Learning the ‘hard way’

Admittedly, a few years ago, I wasn’t the best of people to name as a person who has a backup plan. I remember a good many years ago, all I would do is before our annual holiday, I’d take an Acronis disk image of our machines before locking them away. In the same place where the computers were. Luckily, nothing came of this, but it demonstrates that some people, myself included, aren’t fully aware of a good backup plan. That said, I’ve now grown my plan to be multi-fold.

My ‘BackITUp’ plan

In the centre of my home is a Windows Home Server (v1), which is a glorified Windows Small Business Server 2003 box with some extras, such as remote access, web hosting and then some. I’ve added a few roles to it, thanks to Microsoft’s SBS tools being part of the install, where WHS v2 (Vail) didn’t have it, providing RADIUS authentication for our wireless network.
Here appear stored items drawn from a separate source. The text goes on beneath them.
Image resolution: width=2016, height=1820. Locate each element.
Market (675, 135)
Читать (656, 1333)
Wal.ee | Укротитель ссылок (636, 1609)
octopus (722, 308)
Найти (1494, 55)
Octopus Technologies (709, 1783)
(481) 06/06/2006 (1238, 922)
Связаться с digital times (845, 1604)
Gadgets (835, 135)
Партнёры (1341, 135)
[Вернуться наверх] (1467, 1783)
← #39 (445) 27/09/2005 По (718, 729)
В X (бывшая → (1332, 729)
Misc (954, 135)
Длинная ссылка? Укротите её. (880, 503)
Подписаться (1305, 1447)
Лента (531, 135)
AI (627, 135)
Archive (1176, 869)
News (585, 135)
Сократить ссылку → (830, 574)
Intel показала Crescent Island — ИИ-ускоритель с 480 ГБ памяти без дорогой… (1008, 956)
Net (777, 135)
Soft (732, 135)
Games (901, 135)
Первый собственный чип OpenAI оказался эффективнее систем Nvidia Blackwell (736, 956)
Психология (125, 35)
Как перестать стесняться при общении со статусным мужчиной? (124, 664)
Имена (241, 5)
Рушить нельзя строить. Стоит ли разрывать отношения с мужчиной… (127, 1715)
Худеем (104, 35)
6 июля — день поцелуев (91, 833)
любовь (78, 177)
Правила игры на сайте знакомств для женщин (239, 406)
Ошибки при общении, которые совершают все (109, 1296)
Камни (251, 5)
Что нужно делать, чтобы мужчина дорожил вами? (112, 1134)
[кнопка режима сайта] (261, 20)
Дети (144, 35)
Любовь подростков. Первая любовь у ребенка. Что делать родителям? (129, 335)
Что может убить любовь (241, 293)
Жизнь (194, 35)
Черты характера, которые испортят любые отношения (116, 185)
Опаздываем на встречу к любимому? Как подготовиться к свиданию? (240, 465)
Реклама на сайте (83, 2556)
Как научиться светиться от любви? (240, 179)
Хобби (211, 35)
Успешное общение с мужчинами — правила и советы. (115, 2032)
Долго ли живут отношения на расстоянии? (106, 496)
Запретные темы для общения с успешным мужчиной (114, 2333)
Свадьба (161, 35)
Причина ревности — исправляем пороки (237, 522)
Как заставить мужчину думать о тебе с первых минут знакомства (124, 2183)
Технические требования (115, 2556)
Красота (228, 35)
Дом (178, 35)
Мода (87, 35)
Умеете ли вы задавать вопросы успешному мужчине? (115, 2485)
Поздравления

I digress. With Windows Home Server v1, disk ‘pools’ were treated as JBOD, but thanks to the inner workings by Microsoft, they had a pseudo-RAID configuration, where disk duplication was provided. All files on the server were put onto three separate drives, so that should one disk fail, I could just shove another in, and the job is done. Also provided is the Windows Home Server ‘connector’ which still works on Windows 8.1, even though WHS has been unsupported (with the exception of patching) for some time now. This connector allows for hot disk images to be taken of the machine and its structure and stored on the server. If a machine needs restoring, either you can mount that backup like any normal drive through the connector, or use a provided ISO to connect to the server and reimage to bring you back to where you were. Nifty!
I also take full disk directory backups of the machines every now and then on my external harddrive, to be sure. That said, I also employ the use of several cloud services, such as Dropbox and my own Virtual Cloud of VPSs to hold key documents such as my dissertation so that there’s version control and it’s distributed across at least 3 servers I control and Dropbox to keep the copies intact. That’s no mean feat to sync the directories to make sure it’s up to date, but it’s got to be done.
My laptops really can be treated as ‘thin clients’ as they might have data on the harddrives, but since it’s backed up and abstracted away, it’s accessible elsewhere at all times. There are some documents I keep on the laptops, which might be sensitive for me, but those are kept encrypted on my personal cloud, and never touch Dropbox. These laptops also receive a regular backup onto an external harddrive, where I give the drive to my parents to be secured away, with the hope I’ll never need to ask them for it. There’s a really good video – DefCon Laptop Stolen which demonstrates what happened when a laptop was stolen, so this is a good way to be prepared.

That’s all folks!

So there’s a glimpse of my ‘BackITUp’ plan. Your results may vary, but it’s served me well so far. What’s your BackITUp plan?